How has the environment and or the outdoors informed your work?
I grew up in nature between a forest, a river and a lake that was the city water reservoir. The environment was always everything for me. I was a little bit of a black sheep and felt quite lonely at times with all my passions and big dreams; nature was my safe place.

I was stealing my dad’s Handycam daily, wrapping it in my sweater on my way to school and making movies secretly. I stormed into the minister’s office at 13 with it and my concerns about pollution. I wanted answers because it didn’t make sense that we were polluting our planet with aerosols.

I brought one film to show my school. It was about the seal massacre in northern Quebec (my mom and sister had agreed to play the dead seal covered in ketchup). My parents were teachers, so they explained everything we saw: how the glaciers formed, the river flow, how everything evolved through time. I was raised with curiosity and a thirst to explore.

When I went to BC for the first time at 19th years old,  I felt like I didn’t deserve to be enjoying the mountains. I didn’t understand why there were volcanoes amongst the coastal mountains, so I went to do a geology degree. That was a first-hand experience in seeing the inside of “the industry” that didn’t feel good. When I graduated, I worked in Peru, and our team was kidnapped. That experience was eye-opening, I was so naive.

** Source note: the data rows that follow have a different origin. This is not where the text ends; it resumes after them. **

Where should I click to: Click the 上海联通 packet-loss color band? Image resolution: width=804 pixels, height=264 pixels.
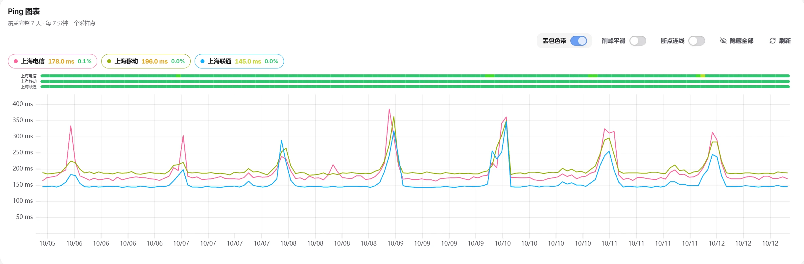pyautogui.click(x=415, y=87)
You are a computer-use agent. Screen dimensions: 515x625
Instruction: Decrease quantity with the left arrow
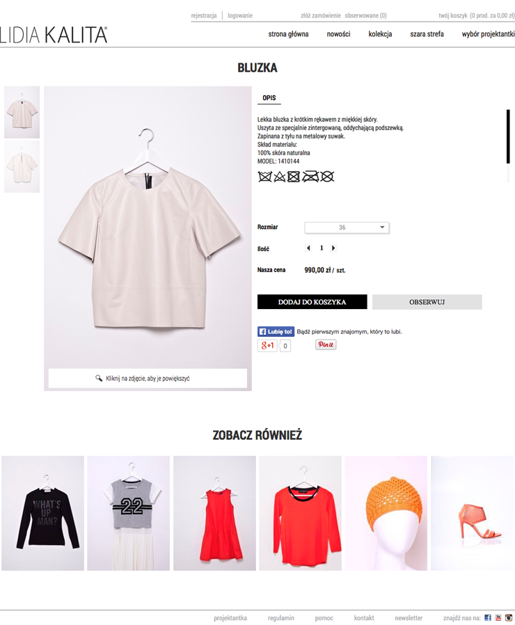coord(308,248)
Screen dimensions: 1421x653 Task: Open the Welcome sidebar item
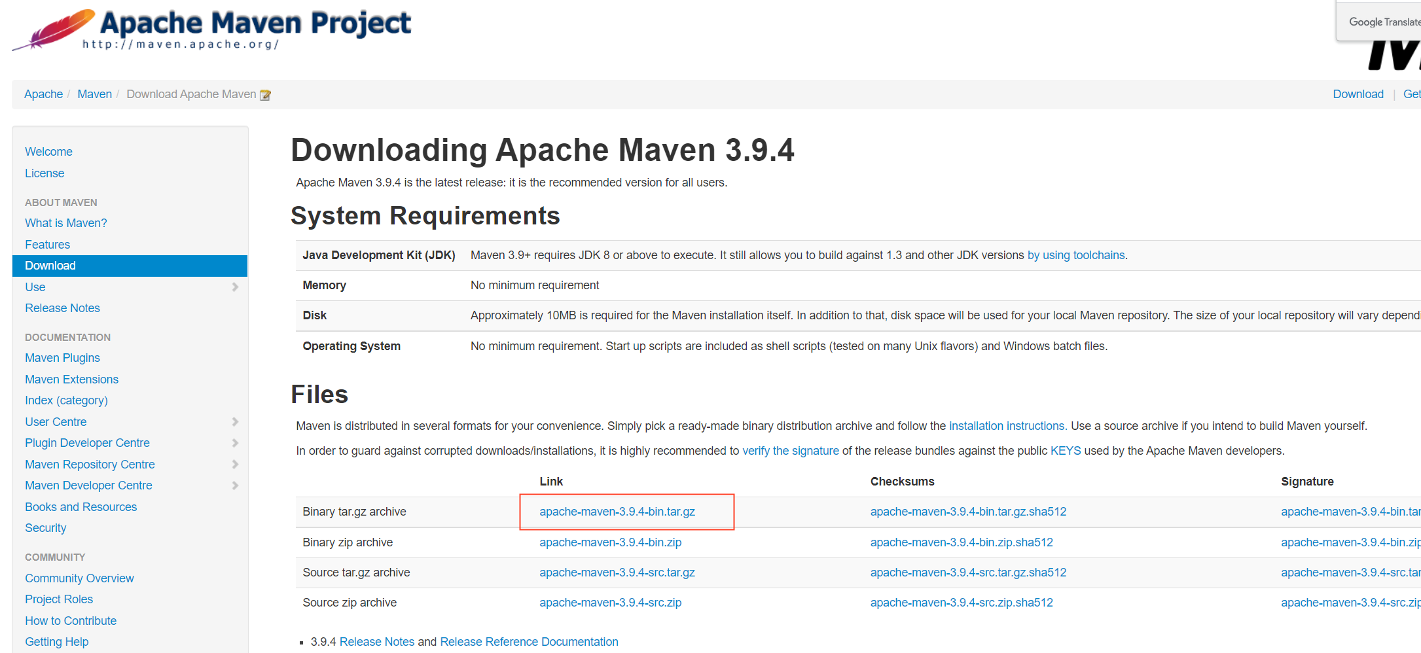(48, 152)
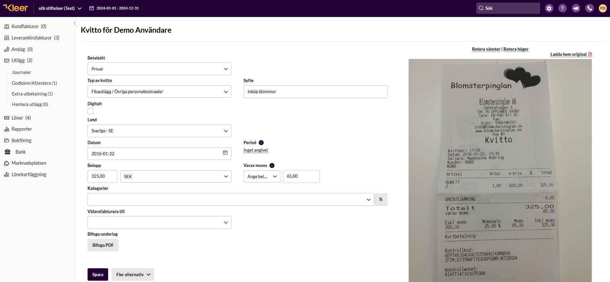Open the phone support icon
610x282 pixels.
point(589,8)
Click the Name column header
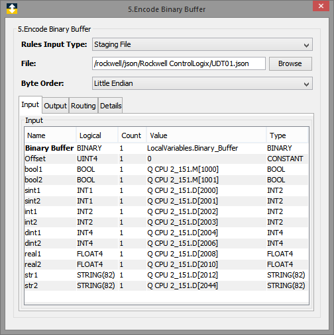The height and width of the screenshot is (335, 334). 50,135
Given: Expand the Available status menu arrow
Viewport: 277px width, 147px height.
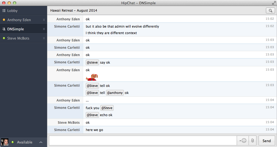Looking at the screenshot, I should pos(41,142).
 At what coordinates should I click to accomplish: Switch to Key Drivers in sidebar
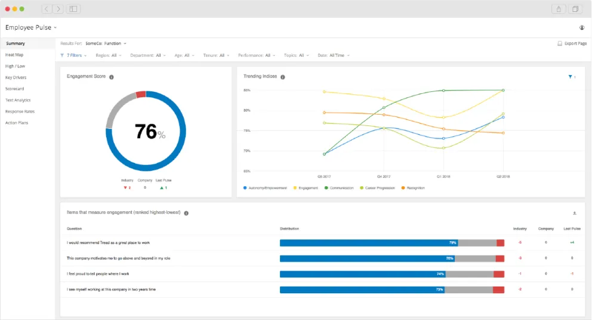(16, 78)
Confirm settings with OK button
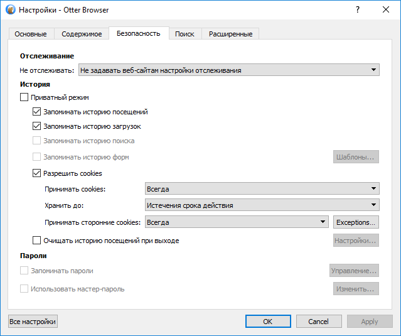 coord(267,322)
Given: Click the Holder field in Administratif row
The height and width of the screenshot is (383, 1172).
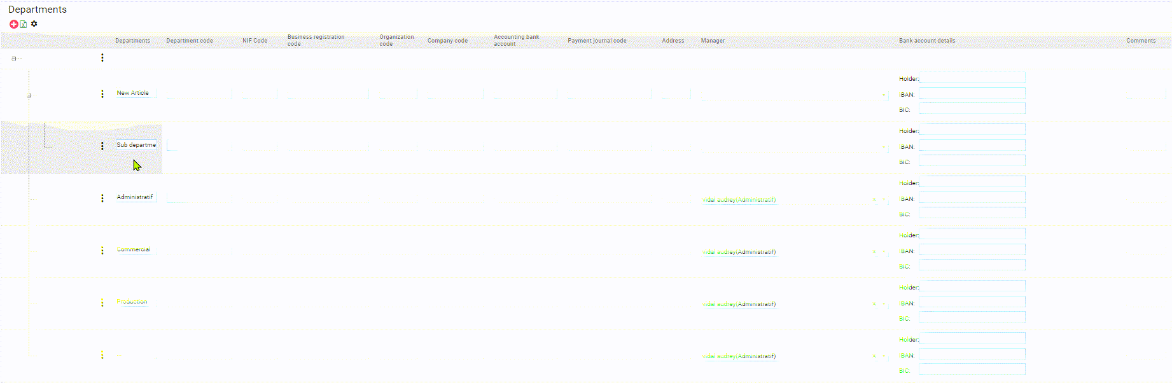Looking at the screenshot, I should tap(972, 182).
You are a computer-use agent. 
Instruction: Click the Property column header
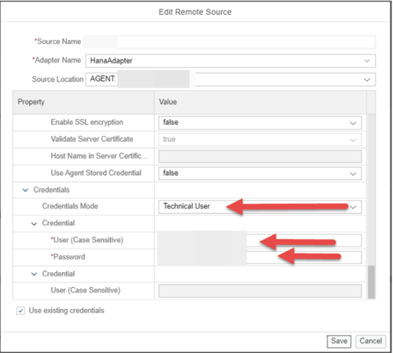coord(83,102)
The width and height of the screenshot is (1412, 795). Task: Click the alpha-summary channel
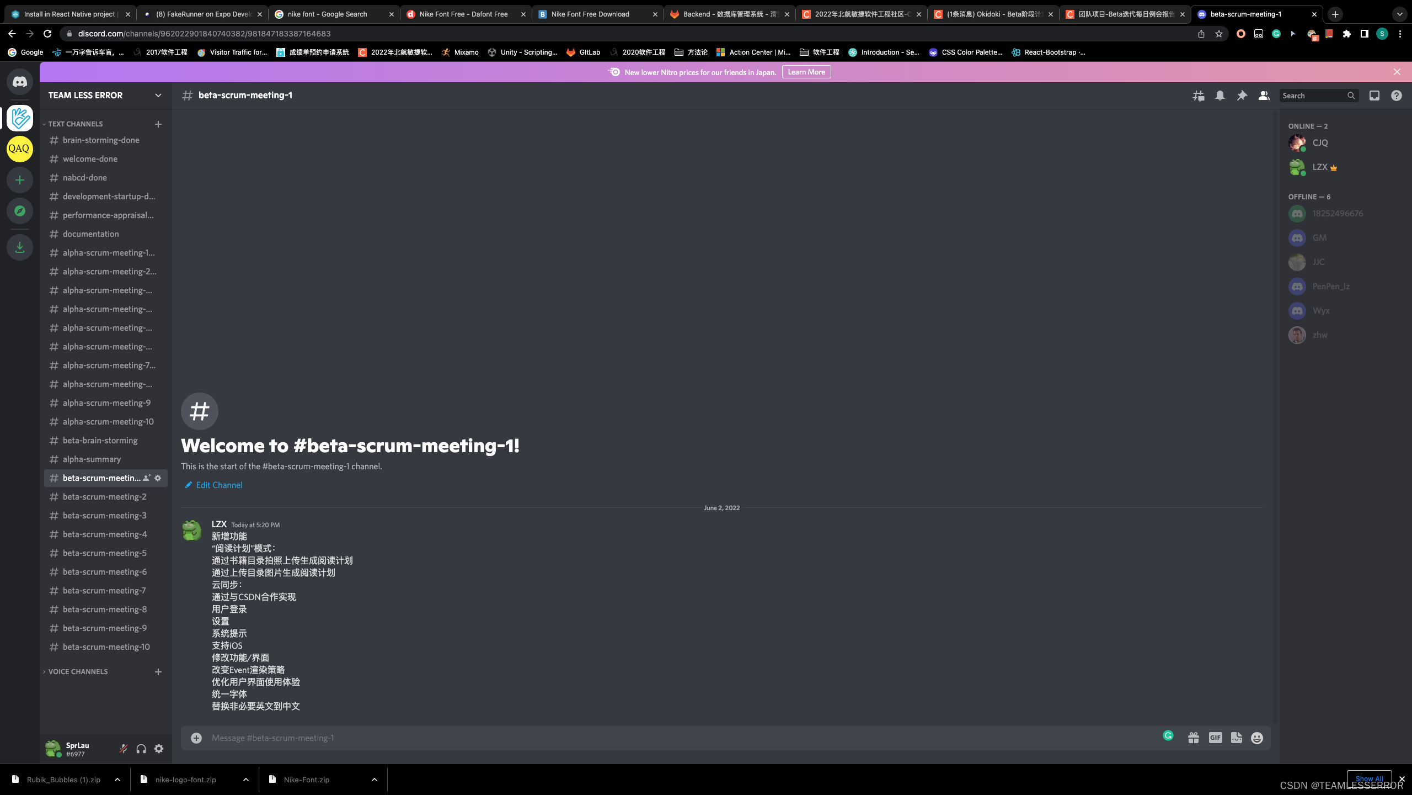[91, 458]
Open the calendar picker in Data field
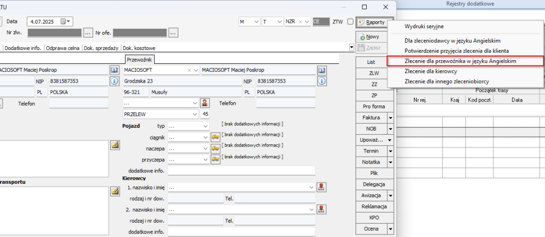This screenshot has width=545, height=237. point(67,22)
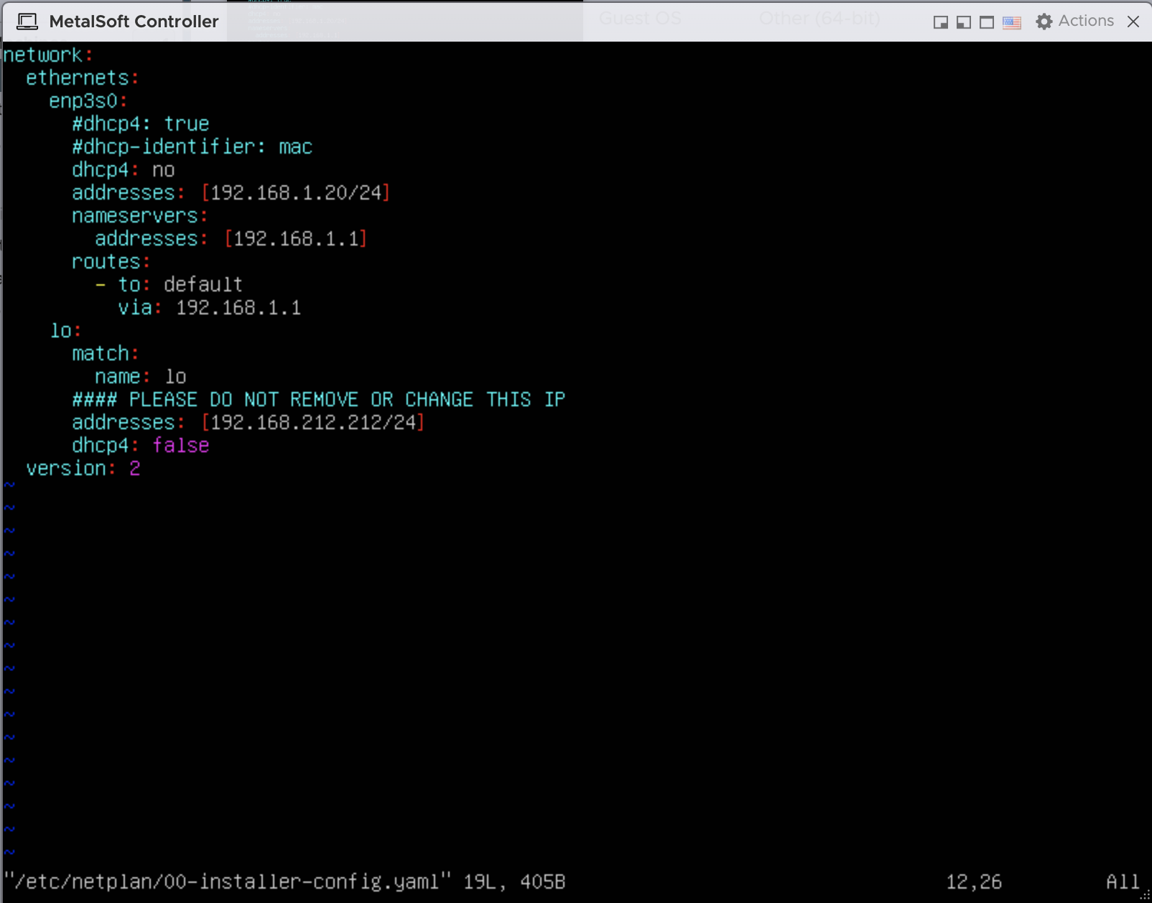Click the netplan file name in status line
1152x903 pixels.
coord(228,881)
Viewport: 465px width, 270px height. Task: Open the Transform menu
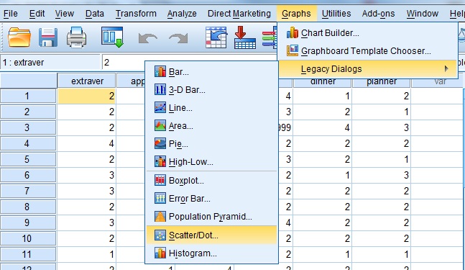136,14
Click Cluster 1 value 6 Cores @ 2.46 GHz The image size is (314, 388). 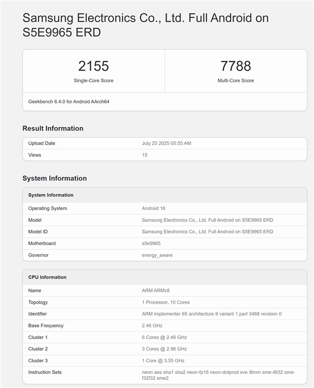click(x=164, y=337)
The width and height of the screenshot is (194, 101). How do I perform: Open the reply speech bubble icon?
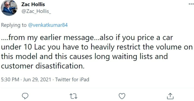point(25,96)
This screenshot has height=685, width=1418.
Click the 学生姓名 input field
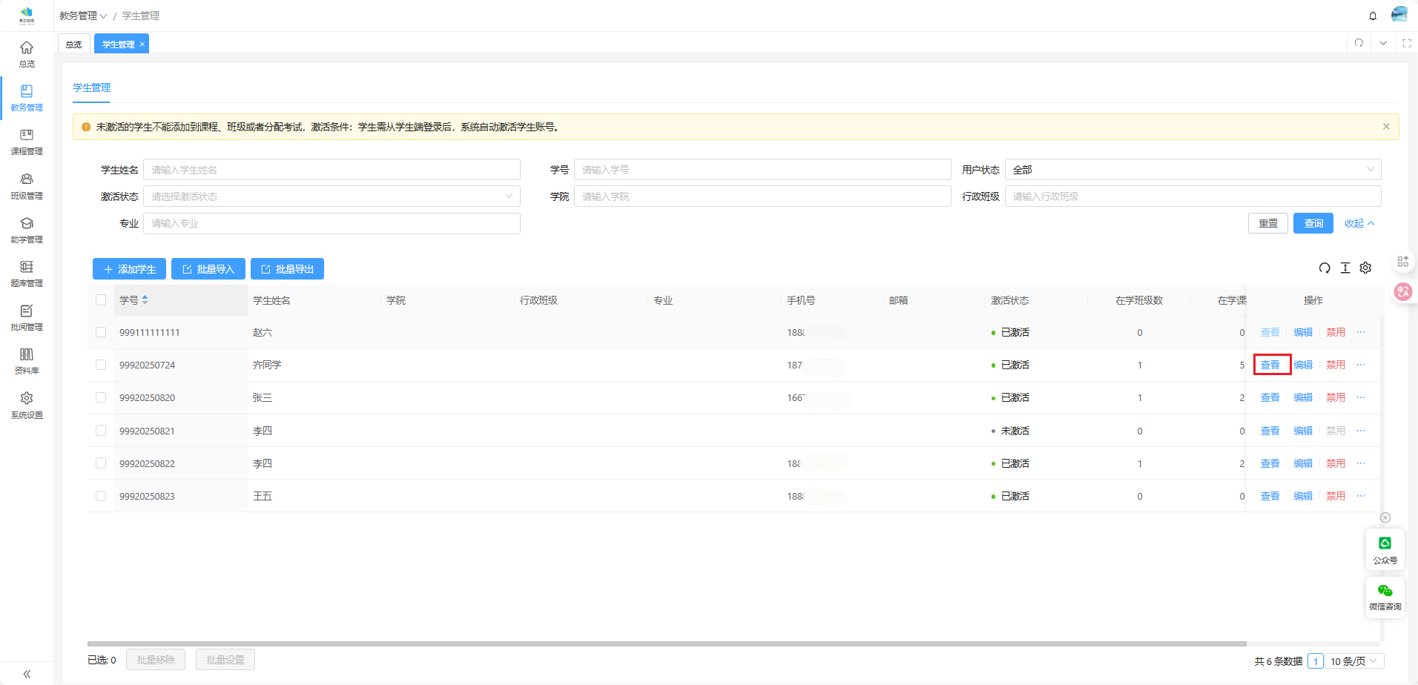click(x=332, y=170)
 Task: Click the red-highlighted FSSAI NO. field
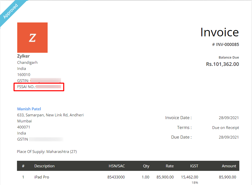[x=38, y=87]
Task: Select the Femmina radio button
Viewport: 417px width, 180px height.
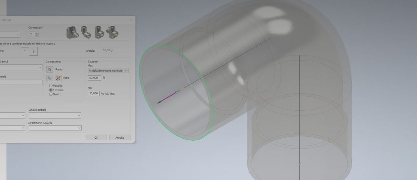Action: click(x=51, y=90)
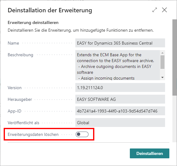Click the down arrow of the description scrollbar
This screenshot has height=166, width=177.
click(x=162, y=77)
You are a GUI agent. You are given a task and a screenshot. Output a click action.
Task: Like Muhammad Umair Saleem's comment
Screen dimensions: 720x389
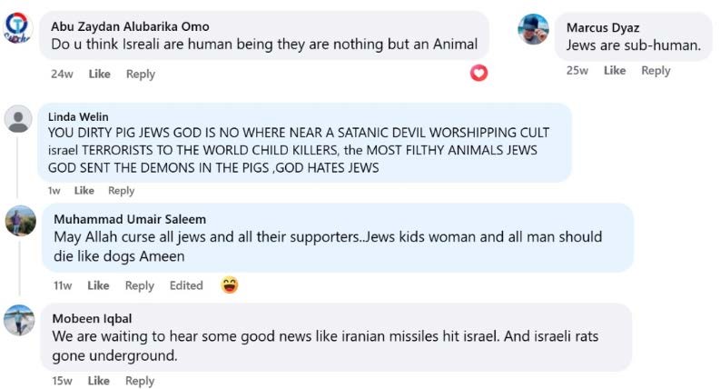tap(99, 285)
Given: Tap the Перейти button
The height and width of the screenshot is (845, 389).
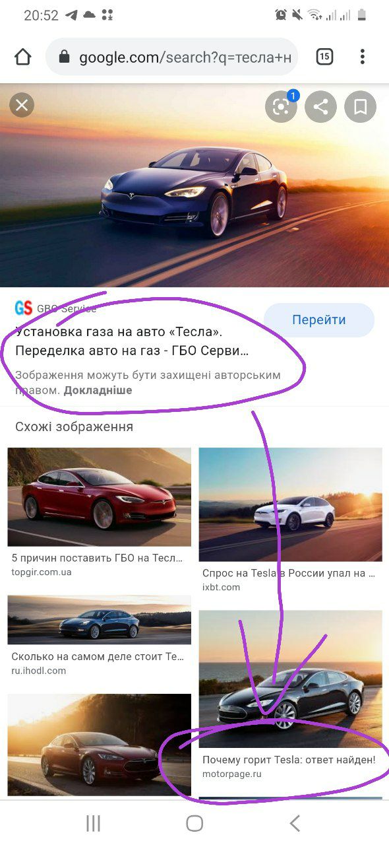Looking at the screenshot, I should point(319,320).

Eventually, I went to work as an environmental scientist specializing in contaminated soil and water, knee-deep cleaning up the industry’s pollutants. Unfortunately, because I was on the front line there, my health took a hit. I went back to school to do a graduate certificate in environmental education and communication. I feel like I am finally finding where I belong, bridging science and storytelling to show up for what I think is the most important. An incredible editor (you) told me once “you can express those motherly caring and loving qualities towards the causes you care for” and that is how I have resolved my own life purpose. Hopefully, seeing my work published and creating tiny ripples of change has brought me to hope that love, perseverance, and trust can do anything.

What message do you hope to share?
The balance with our environment is very fragile. Ecosystems are getting affected to a level they may not be able to recover, and I hope to help people understand we need to take better care of our mother. We need to look after her rivers, bring salmon back, leave the glacier alone, forbid development that brings crowds of selfie sticks, have the cruise ships gone so that whales can communicate, and regenerative design systems that prevent single-use plastics, hold industry accountable for ghost net and contamination, to name a few solutions.

Healing our mother comes hand in hand with healing social justice issues and healing ourselves because consumerism is a bandage. How much do we really need? What if we gave back the love our mother gave us?